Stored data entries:

* * * * * * *

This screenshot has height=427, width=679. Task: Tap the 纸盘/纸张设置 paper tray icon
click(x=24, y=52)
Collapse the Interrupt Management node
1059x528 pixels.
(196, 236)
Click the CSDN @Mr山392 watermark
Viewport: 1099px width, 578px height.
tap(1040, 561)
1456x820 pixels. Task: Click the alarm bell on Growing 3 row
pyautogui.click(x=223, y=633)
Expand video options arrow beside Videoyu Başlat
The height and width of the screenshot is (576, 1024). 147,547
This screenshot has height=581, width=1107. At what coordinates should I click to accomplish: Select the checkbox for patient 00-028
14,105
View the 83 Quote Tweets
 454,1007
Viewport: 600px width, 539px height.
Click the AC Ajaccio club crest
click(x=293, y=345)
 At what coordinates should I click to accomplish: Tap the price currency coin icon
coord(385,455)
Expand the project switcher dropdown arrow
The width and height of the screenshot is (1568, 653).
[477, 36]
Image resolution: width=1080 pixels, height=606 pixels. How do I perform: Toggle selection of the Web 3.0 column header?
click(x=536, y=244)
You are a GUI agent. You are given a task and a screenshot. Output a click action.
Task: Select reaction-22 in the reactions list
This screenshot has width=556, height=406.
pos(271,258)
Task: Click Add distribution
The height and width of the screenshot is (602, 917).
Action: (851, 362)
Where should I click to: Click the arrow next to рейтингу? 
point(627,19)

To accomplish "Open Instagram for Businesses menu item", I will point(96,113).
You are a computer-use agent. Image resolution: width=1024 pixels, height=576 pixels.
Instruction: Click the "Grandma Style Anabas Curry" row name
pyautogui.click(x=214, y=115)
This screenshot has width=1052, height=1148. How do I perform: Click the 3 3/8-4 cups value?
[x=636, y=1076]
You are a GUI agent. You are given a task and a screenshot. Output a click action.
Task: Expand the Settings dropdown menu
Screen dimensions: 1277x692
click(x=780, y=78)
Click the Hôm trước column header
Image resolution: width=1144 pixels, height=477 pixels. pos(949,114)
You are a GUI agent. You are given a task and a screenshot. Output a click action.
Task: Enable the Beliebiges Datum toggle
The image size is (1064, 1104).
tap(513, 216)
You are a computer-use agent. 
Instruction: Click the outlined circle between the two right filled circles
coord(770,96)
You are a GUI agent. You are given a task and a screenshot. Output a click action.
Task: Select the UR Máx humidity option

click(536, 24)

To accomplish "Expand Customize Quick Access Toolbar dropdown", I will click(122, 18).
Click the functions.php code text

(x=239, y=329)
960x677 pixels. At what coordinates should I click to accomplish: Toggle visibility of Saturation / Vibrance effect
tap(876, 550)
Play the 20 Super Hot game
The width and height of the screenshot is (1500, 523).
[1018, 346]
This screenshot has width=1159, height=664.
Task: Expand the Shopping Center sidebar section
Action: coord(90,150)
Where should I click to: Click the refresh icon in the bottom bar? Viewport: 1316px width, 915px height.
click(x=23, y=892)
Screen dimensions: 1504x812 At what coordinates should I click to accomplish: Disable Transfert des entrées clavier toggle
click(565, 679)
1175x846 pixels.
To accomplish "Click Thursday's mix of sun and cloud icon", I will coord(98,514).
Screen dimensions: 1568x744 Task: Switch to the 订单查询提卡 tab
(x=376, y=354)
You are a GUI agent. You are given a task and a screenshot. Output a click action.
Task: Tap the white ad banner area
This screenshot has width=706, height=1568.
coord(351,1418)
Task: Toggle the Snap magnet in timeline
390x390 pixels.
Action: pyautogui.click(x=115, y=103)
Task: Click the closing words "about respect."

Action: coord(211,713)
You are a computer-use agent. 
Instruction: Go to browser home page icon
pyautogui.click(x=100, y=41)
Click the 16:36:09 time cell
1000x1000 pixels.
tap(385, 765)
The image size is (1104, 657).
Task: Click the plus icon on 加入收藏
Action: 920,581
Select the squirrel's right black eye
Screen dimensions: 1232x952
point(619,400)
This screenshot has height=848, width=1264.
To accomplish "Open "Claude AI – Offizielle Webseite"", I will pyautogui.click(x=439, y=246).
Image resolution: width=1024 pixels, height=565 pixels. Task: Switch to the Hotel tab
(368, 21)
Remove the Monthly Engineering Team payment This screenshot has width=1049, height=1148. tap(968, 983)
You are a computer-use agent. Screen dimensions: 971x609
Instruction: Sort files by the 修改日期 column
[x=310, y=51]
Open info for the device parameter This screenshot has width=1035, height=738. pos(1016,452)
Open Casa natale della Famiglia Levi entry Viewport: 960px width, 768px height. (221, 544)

* * * * * * *

- [The problem]: Looking at the data above, show all lines where the word "computer" occurs.

- [Response to the task]:
You are a computer-use agent. Image resolution: width=1024 pixels, height=576 pixels.
You are a computer-use agent. 
You are a computer-use agent. 
You are a computer-use agent. Screen dimensions: 971x609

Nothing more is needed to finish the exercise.